» **What to produce**: In the records below, take the line containing "TEL (441, 2323)" and every line following it, and write them out exactly.

Stored data
--- START ---

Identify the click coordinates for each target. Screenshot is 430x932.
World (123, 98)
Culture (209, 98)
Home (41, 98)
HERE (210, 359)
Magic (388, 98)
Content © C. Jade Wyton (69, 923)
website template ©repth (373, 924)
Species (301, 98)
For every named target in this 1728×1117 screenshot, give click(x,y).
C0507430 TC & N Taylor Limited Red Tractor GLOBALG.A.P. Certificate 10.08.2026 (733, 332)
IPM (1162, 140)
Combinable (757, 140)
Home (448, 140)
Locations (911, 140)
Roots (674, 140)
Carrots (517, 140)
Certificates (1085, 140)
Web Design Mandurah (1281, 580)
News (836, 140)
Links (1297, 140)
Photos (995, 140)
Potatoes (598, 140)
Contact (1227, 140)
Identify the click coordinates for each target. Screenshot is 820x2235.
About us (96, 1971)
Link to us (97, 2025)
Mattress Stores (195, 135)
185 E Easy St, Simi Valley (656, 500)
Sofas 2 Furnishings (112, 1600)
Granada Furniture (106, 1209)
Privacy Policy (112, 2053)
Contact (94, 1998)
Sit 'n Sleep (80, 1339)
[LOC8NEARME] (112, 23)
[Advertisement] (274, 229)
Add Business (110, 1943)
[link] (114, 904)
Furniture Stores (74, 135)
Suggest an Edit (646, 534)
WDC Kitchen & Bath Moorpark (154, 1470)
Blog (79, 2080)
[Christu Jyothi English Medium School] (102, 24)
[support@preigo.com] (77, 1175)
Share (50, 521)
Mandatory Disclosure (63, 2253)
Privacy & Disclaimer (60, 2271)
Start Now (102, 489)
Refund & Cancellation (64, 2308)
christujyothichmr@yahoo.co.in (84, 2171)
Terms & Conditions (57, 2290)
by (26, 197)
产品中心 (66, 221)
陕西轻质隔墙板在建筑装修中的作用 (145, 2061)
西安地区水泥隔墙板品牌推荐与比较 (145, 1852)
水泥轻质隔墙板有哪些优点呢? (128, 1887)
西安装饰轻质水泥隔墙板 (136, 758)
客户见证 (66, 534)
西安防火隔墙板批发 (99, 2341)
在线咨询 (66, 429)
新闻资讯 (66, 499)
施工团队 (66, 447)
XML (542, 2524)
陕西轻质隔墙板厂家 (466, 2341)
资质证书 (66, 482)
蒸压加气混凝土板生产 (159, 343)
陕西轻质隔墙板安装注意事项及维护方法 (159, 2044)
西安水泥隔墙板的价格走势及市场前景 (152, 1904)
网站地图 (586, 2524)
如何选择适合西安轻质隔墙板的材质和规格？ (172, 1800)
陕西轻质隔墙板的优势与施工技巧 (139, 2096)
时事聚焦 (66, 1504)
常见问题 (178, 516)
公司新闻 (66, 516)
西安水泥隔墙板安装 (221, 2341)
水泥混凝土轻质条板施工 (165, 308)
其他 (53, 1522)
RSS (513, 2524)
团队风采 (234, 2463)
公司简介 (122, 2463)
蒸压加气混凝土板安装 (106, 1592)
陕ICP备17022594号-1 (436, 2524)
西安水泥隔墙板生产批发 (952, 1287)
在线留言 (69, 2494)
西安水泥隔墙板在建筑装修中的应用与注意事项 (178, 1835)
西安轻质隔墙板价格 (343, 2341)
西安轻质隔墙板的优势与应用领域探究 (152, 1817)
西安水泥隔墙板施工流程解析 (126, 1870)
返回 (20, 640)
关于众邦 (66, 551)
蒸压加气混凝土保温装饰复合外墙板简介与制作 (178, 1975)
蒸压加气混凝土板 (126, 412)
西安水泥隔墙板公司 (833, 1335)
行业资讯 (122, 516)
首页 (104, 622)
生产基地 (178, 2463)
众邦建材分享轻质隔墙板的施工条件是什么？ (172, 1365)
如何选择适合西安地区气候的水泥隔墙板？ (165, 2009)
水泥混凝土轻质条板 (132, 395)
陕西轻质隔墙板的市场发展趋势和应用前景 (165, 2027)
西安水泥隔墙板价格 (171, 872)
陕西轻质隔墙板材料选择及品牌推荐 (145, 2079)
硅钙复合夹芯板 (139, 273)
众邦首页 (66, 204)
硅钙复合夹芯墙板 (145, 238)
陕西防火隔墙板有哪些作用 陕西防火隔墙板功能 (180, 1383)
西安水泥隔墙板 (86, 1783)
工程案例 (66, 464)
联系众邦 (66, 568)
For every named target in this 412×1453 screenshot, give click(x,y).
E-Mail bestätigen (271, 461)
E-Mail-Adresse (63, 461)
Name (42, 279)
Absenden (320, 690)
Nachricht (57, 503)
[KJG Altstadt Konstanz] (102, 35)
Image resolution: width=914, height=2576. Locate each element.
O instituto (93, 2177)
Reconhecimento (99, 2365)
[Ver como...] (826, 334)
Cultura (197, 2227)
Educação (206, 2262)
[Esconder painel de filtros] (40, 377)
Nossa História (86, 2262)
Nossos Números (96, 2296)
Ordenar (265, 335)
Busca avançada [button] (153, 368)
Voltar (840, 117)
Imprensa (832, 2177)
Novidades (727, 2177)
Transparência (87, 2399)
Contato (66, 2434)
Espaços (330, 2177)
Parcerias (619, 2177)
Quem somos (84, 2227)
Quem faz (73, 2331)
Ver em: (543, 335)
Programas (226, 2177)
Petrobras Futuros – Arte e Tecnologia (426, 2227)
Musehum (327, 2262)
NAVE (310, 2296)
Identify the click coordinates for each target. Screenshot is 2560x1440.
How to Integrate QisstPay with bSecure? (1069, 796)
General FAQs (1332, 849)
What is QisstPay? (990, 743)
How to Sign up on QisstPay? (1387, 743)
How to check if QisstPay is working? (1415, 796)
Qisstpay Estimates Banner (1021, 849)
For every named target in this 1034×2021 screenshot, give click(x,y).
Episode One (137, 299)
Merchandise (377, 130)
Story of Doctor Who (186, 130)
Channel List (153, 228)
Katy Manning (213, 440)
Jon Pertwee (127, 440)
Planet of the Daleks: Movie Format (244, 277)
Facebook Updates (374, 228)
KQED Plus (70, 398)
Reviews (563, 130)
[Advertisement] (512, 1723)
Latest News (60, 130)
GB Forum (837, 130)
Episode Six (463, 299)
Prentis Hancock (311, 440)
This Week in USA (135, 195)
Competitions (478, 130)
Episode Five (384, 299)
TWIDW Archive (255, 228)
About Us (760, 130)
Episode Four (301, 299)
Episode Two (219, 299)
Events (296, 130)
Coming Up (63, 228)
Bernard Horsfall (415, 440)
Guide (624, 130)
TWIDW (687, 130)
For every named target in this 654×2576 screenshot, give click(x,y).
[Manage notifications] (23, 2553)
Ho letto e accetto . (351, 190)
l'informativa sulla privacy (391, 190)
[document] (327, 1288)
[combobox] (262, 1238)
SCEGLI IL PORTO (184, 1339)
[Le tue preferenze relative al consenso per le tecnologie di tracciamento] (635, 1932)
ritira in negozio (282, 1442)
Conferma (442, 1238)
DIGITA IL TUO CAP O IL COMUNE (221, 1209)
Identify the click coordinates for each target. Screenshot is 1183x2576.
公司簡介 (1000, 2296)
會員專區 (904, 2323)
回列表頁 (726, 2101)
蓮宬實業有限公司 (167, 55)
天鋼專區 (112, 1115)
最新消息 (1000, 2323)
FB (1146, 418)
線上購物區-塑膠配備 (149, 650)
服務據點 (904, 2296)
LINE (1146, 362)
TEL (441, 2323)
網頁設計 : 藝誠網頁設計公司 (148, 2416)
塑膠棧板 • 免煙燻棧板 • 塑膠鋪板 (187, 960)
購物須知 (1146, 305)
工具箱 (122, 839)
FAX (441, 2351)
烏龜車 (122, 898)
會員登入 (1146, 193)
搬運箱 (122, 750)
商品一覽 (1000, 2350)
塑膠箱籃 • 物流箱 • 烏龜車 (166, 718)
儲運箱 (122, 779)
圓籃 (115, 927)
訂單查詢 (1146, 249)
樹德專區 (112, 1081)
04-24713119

--- END ---

» **Finished exercise**:
TEL (441, 2323)
網頁設計 : 藝誠網頁設計公司 (148, 2416)
塑膠棧板 • 免煙燻棧板 • 塑膠鋪板 (187, 960)
購物須知 (1146, 305)
工具箱 (122, 839)
FAX (441, 2351)
烏龜車 (122, 898)
會員登入 (1146, 193)
搬運箱 (122, 750)
商品一覽 (1000, 2350)
塑膠箱籃 • 物流箱 • 烏龜車 (166, 718)
儲運箱 (122, 779)
圓籃 (115, 927)
訂單查詢 (1146, 249)
樹德專區 (112, 1081)
04-24713119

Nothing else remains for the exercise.